Only the lines from the one containing "Task: Open the Sportico logo link" to the end of the listing below are wanted, repeated exactly.

>>>

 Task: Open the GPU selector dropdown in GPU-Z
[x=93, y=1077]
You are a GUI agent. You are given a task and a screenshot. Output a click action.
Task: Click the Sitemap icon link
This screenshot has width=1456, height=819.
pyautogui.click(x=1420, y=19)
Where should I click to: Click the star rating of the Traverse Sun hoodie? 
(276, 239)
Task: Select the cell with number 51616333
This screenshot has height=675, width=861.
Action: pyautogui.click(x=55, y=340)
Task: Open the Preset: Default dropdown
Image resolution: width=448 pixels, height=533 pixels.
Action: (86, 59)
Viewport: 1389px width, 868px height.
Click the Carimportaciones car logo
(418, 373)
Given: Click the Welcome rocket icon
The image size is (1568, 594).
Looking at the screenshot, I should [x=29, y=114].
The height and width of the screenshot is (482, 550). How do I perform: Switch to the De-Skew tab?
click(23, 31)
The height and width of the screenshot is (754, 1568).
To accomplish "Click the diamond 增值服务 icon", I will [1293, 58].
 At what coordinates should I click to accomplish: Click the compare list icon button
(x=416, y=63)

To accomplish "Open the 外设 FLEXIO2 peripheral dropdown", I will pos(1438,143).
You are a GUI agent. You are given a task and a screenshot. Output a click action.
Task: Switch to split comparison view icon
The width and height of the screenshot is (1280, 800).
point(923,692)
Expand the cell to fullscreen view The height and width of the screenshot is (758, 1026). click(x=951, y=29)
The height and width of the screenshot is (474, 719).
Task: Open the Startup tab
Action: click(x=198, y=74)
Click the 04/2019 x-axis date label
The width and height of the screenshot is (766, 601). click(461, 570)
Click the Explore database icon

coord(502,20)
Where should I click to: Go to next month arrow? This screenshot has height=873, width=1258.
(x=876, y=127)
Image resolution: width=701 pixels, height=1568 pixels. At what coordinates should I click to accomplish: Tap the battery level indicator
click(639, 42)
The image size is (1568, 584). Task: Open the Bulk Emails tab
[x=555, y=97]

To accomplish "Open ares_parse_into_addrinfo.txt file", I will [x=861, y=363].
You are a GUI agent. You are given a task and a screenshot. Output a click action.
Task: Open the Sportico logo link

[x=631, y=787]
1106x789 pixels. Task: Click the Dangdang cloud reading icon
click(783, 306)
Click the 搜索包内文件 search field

<<<

# Solved exercise:
Task: Open the Sportico logo link

[x=631, y=787]
1106x789 pixels. Task: Click the Dangdang cloud reading icon
click(783, 306)
Click the 搜索包内文件 search field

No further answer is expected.